Princeton Weekly Bulletin February 2/15/99

Student effort promotes literacy

By Caroline Moseley

   

 


Children in Komenda, Ghana

The Caffie Greene Conservatory is a nonprofit organization created to promote literacy in the village of Komenda, Ghana, and eventually to build there a Pan African Center dedicated to the preservation and dissemination of African culture.

Cofounders of the conservatory are Los Angeles natives Hersh Davis-Nitzberg '99 and Charu Turner, a senior at Brown; Turner lived in Komenda during a semester's study at Ghana's Cape Coast University, and the conservatory is named in honor of his grandmother.

Other Princetonians involved are Tom Hammel '99, who, according to Davis-Nitzberg, has developed the Web site (www.caffiegreene.org), and Pedro Hernandez '99, "who will be coordinating the building program."

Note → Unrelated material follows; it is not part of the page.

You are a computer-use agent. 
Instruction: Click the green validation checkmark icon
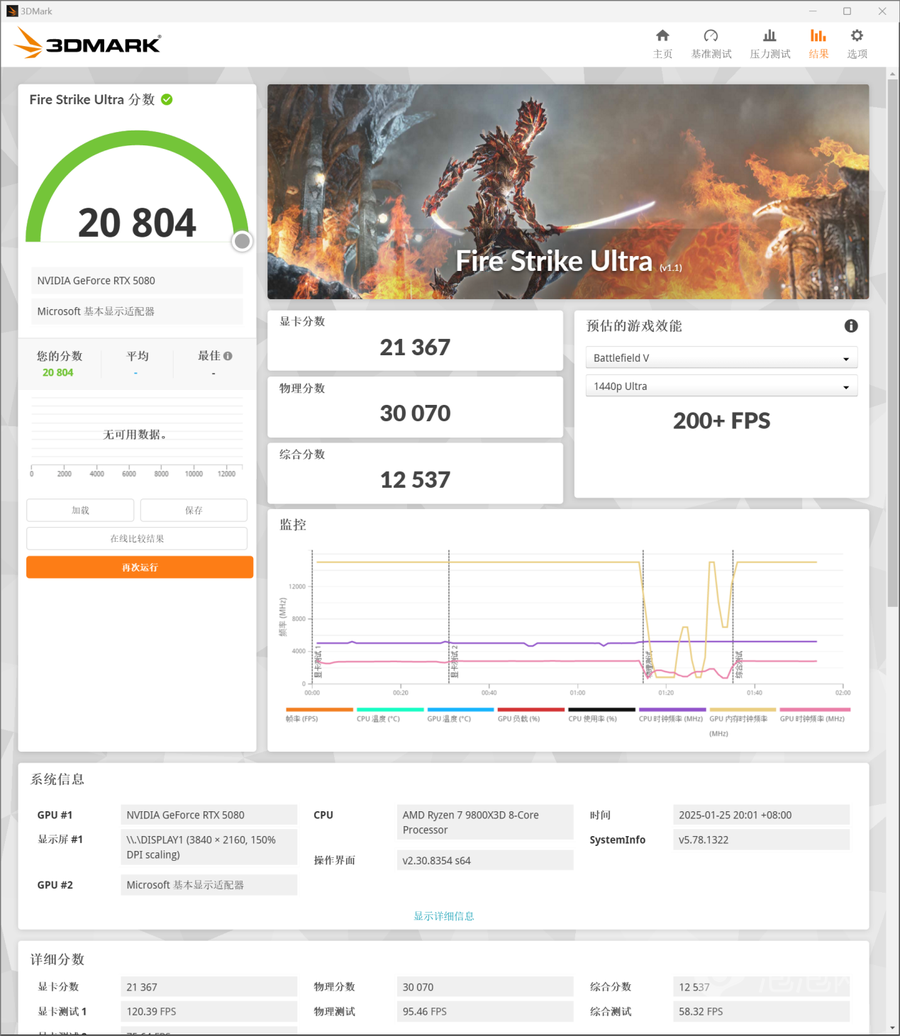[x=167, y=99]
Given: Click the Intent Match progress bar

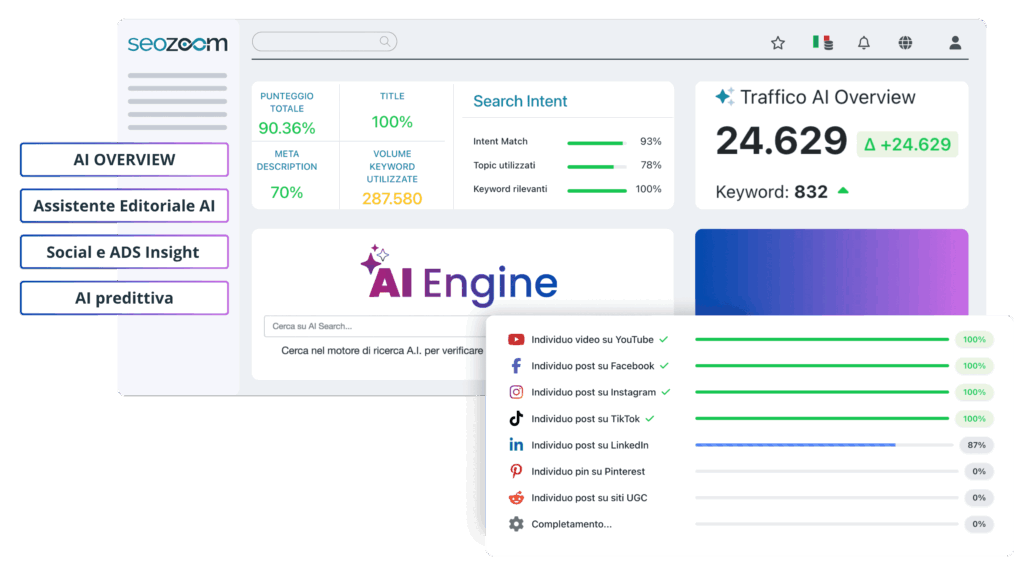Looking at the screenshot, I should [595, 142].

One of the organization's goals, says Davis-Nitzberg, is to work with the Los Angeles-based Independent School Alliance for Minority Affairs to encourage cultural exchange between Africans and the youth of inner-city Los Angeles.

Davis-Nitzberg and Turner worked last summer to establish a library in Komenda, a temporary site in an existing building. The citizens of Komenda raised funds to rewire the electricity; with the two Americans and other volunteers, they also built furniture and painted the building.

Davis-Nitzberg is soliciting donations of books, especially in four areas: "We need books on Africa, in Fanti or English; books on Africans of the Diaspora; text books and 'how-to' books; and books on spiritual and religious thinking of all traditions." So far, he says, 1500 books have been sent to the Komenda library, thanks to help from the President's Fund and the classes of 1939 and 1978.